Porsche cayman gt4

Porsche Cayman Gt4: a Complete Thrill Ride

The first hint that the Porsche 718 Cayman GT4 ePerformance is no ordinary race car comes during the safety briefing. If the dashboard lights turn red, Porsche’s handlers explain in an ominous tone, we will have to exit the car by perching on the door sill before leaping as far away as possible. If we make the mistake of touching the vehicle and ground at the same time, Porsche warns, we may be in for a shock.

The second clue to Cayman’s performance is the noise. As we accelerate out of the pit lane and onto the track at the Porsche Experience Center in Franciacorta, Italy, the car’s ePerformance electric motors shriek a high-pitched scream as they rocket us into the first corner.

Earlier this summer, Porsche unveiled the Cayman GT4 ePerformance as a follow-up to the visionary Mission E concept that we drove last year. While that concept focused on a futuristic design, the GT4 ePerformance acts as a test bed for Porsche’s electric powertrain development, previewing what’s next for Porsche’s customer GT racing program and suggesting what we might see from the upcoming 718 Boxster and Cayman.

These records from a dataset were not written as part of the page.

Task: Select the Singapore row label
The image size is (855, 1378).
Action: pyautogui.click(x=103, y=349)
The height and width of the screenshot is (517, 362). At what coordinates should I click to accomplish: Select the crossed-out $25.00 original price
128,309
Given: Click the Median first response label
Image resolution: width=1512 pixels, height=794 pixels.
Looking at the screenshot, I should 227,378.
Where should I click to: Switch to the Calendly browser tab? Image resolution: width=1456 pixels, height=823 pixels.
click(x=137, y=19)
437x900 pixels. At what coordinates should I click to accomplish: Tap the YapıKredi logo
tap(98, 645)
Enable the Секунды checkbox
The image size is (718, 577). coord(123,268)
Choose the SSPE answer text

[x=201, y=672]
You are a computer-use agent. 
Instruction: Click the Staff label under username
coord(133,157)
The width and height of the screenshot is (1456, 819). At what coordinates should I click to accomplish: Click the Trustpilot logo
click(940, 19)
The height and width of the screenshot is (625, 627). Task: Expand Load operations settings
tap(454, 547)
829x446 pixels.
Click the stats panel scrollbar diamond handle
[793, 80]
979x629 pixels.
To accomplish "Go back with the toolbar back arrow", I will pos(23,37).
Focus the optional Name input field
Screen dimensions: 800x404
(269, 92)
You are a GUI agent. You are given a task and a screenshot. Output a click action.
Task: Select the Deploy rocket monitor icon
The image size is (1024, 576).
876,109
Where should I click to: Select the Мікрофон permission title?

The GT4 ePerformance is based on the same platform as a 718 Cayman GT4 Clubsport. But the bodywork, constructed from a natural fiber composite and stretching 5.5 inches wider than the Clubsport upon which it’s based, hides a dual-motor, all-wheel-drive setup capable of up to 603 horsepower. That figure represents the all-out Qualifying mode; even in Racing mode, the ePerformance is capable of 1073 horsepower. 

The 82.0-kWh battery is split into three sections—one mounted up front, one behind the driver where a Cayman’s engine would typically be found, and another located in a space behind your seat which forces you to sit with your legs angled upward like a Formula 1 driver. In Racing mode, the battery lasts approximately 30 minutes; thanks to a 900-volt electrical architecture, Porsche claims the prototype charges from 5 to 80 percent in 15 minutes at a maximum rate of 350 kW.

Porsche cayman gt4

The GT4 ePerformance’s acceleration is so violent that it pins you to the seat and compresses your organs as the vehicle launches forward. Even professional racecar driver and team owner de Silvestro, who earns a living piloting high-performance track monsters at top speed, seems impressed. “It’s got a lot of power,” she says, with the added thrust of the all-wheel drive making it “quite fun.”

On the track, de Silvestro doesn’t hold back. She slings the ePerformance from corner to corner, the electric motors’ instant torque hitting with full force before she slams on the brakes. The four-point harness strains against us as we fly through the windshield. The ePerformance devours corners, attacking the curbs and rapidly slithering its way through the tight and twisty track. The car weighs 3400 pounds, but the immense amount of power prevents it from feeling flat-footed.

As we turn back onto the main straight, the ePerformance shoots forward at a brain-scrambling rate. We push toward 150 mph, and the world turns to a blur as if we were aboard the starship Enterprise after Commander Sulu activated warp speed. The ePerformance squirms under heavy braking into Turn 1, recovering around 50 percent of the energy it spent on acceleration. Having all-wheel drive helps acceleration, but as project manager Björn Förster explains, the main advantage of the front-mounted motor is extra energy regeneration under braking.

While the performance of the GT4 ePerformance prototype is impressive, what stands out most is its audio. The whine may never elicit quite the same soul-stirring reaction as a Porsche flat-six, but the rise and fall of rpm from its electric motors are riveting and otherworldly, building to a swell as it accelerates. Unlike most roadgoing EVs, where the lack of sound fails to match the force of acceleration, the GT4 prototype provides audible theatrics to match its mind-blowing performance.

We ask Förster what aspect of the ePerformance he is most proud of. Is it the prodigious amount of power? The energy recuperation? Or the fast-charging 900-volt architecture? He tells us that none of these things is what he’s most proud of. He is proud that the 718 Cayman GT4 ePerformance has met and exceeded the expectations for an EV and has shown enthusiasts that electric cars can bring emotion and character back to driving.